American mega churches are the result of a massive national migration that took place in the generation from immediately after the Second World War. This migration dislocated young adult believers from their family’s traditional denominations. As they moved from place to place, Baby Boomer Christians lost their loyalty for any specific branch of their faith. As a result, they tended to choose churches for the services they provided, or because those who attended them embraced social values similar to their own.
A generation later, we are experiencing a global migration. This has accelerated the demographic shift of our cities and towns. A generation ago, the members of churches in our large cities came from many different states. Since then, the dislocation, rootlessness and social transition that characterized the makeup of those first mega church congregations have intensified, so that today, most mega churches consist of people from many countries.
Mega churches are also the result of a post-modern distrust of tightly arranged doctrinal and hierarchal systems. On the “liberal” side of the church, this has resulted in a syncretistic culture that openly relativizes religious and secular systems of thought. On the “conservative” side, the same attitude results in a verbal commitment to basic Christian orthodoxy (Mere Christianity) and an emotional alignment with social and political conservatism. Nonetheless, conservative Christians are as suspicious of authority, and of the institutional church, as their liberal counterparts.

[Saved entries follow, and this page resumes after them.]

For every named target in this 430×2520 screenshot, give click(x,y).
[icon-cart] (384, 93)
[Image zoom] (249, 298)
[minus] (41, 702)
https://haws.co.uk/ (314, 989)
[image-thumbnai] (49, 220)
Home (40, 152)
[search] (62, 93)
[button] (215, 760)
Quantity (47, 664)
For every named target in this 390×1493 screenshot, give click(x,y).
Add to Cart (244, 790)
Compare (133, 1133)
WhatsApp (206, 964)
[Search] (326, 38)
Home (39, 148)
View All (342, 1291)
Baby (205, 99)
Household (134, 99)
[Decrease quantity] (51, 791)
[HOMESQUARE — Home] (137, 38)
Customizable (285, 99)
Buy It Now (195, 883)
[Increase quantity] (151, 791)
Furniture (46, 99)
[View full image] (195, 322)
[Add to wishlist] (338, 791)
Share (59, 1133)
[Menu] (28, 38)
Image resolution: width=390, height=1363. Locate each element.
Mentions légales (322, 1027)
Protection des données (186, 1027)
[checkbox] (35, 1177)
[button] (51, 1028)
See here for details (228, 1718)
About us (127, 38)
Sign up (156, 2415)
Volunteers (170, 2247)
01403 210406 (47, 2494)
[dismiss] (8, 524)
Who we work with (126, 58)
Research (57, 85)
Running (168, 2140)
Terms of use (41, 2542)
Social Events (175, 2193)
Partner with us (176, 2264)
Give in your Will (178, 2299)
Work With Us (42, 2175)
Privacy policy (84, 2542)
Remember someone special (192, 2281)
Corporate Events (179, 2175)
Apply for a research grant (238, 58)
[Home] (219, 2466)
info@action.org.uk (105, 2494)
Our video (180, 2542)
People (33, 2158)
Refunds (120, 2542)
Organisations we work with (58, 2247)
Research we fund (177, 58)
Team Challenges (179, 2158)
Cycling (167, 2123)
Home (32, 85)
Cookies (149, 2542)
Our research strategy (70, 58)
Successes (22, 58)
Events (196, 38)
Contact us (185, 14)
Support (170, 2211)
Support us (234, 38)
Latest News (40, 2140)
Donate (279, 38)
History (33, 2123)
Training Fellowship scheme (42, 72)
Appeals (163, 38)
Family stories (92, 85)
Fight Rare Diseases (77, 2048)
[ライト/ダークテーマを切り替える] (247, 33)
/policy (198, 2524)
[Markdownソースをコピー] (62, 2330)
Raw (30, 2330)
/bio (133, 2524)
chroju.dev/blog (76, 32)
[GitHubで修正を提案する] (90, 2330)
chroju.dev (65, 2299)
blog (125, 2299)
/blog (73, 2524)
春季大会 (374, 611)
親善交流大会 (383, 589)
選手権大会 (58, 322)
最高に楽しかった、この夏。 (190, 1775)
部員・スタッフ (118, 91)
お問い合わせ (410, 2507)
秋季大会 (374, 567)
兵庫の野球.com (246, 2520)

As a result of this loss of confessional identity, the doctrinal content of many mega churches is seriously deficient. For liberals, this loss of doctrine has been intentional and deliberate. For many conservatives however, especially those in mega churches, the erosion is the result of a pragmatic decision to replace theology with self-help pep talks and good music. That is why many “conservative” mega churches have been getting better and better at saying less and less.
This lack of theological gravitas has led some Christian thinkers to judge the mega church as an aberrant form of the faith, utterly lacking in historical roots. Admittedly, the history of the mega church is brief. Unless, that is, we think of the cathedral as a type of mega church.
Thinking of churches like the Hagia Sofia, St. Peter’s or St. Paul’s as mega churches suggests that although mega churches may be something different than what Protestants have traditionally expected local congregations to be, they are not aberrant or alien to historical Christianity. In fact, they perform similar roles that some churches have played throughout Christian history.
Like cathedrals, mega churches serve a congregation. However, also like a cathedral, the mega church provides a common space and cultural buttress for smaller congregations around it. Thus, a member of a smaller church may be quite familiar with a neighboring mega church and may regularly use its facilities without having any intention of ever shifting his membership there. The cathedral has historically played a similar role. Although a cathedral has played an ecclesiastical and theological role that contemporary mega churches do not claim, the mega church shares with the cathedral the call to play a different role within the Christian community than its smaller counterparts.
Whether or not they are in any sense “cathedrals,” mega churches are relatively new for Protestant Christianity. Already though, they provide services that traditional Protestant congregations have not. Were this not so, millions of believers would not have been leaving smaller congregations to attend them. This should be acknowledged before offering any critique of the mega church.
Critique is in order though and at least some of that critique should come from those who believe the mega church brings certain unique gifts to the cause of Christ and not merely from those who dismiss the mega church as automatically detrimental to authentic Christian life.